#### STATED TASK
Update the listing from the start through the line containing "pyautogui.click(x=622, y=61)" by changing "heart icon" to "bookmark icon", leaving everything else the same. Return only those lines.

#### SUPPLIED RECORDS
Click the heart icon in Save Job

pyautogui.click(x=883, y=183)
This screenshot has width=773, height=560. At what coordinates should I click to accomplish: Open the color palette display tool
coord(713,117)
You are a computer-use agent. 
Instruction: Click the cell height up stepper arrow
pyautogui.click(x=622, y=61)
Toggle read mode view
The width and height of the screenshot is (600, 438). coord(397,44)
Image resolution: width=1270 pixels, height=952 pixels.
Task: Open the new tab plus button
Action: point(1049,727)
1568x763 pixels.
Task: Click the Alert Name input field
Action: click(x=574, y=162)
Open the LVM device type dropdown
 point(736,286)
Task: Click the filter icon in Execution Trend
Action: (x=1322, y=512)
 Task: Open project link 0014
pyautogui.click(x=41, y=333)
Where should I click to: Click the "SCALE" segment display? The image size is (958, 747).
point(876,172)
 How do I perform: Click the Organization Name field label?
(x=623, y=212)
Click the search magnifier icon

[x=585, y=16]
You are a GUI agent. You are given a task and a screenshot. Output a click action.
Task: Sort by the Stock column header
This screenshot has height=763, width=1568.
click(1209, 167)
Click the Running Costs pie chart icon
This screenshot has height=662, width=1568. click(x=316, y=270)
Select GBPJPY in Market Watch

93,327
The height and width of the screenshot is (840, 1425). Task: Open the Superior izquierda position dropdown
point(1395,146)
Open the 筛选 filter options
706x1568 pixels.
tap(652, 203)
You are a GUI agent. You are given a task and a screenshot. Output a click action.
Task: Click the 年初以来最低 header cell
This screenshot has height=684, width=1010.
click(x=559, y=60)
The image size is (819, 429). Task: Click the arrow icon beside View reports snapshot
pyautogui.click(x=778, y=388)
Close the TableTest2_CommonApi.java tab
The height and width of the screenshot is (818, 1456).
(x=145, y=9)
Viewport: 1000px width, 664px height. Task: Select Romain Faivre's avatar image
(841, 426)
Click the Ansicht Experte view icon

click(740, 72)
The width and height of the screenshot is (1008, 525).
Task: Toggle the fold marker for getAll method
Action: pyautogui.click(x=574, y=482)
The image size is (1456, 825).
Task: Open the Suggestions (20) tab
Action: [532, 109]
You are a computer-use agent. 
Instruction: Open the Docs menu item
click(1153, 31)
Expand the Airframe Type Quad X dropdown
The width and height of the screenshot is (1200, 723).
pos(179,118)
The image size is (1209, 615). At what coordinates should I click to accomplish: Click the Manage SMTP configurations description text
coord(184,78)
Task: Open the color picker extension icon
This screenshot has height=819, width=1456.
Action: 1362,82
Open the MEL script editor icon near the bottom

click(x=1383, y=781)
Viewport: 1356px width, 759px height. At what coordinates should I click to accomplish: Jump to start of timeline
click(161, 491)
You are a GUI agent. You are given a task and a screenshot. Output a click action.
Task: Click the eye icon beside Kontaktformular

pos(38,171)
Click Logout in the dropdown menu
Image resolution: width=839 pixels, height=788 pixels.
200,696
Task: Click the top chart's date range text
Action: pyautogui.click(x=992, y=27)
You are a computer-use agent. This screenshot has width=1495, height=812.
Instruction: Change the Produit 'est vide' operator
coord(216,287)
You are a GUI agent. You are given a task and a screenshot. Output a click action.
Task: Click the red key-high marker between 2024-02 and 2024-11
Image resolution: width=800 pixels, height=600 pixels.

#### ANSWER BELOW
Click the bookmark icon in Save Job

pyautogui.click(x=883, y=183)
This screenshot has width=773, height=560. At what coordinates should I click to accomplish: Open the color palette display tool
coord(713,117)
You are a computer-use agent. 
Instruction: Click the cell height up stepper arrow
pyautogui.click(x=622, y=61)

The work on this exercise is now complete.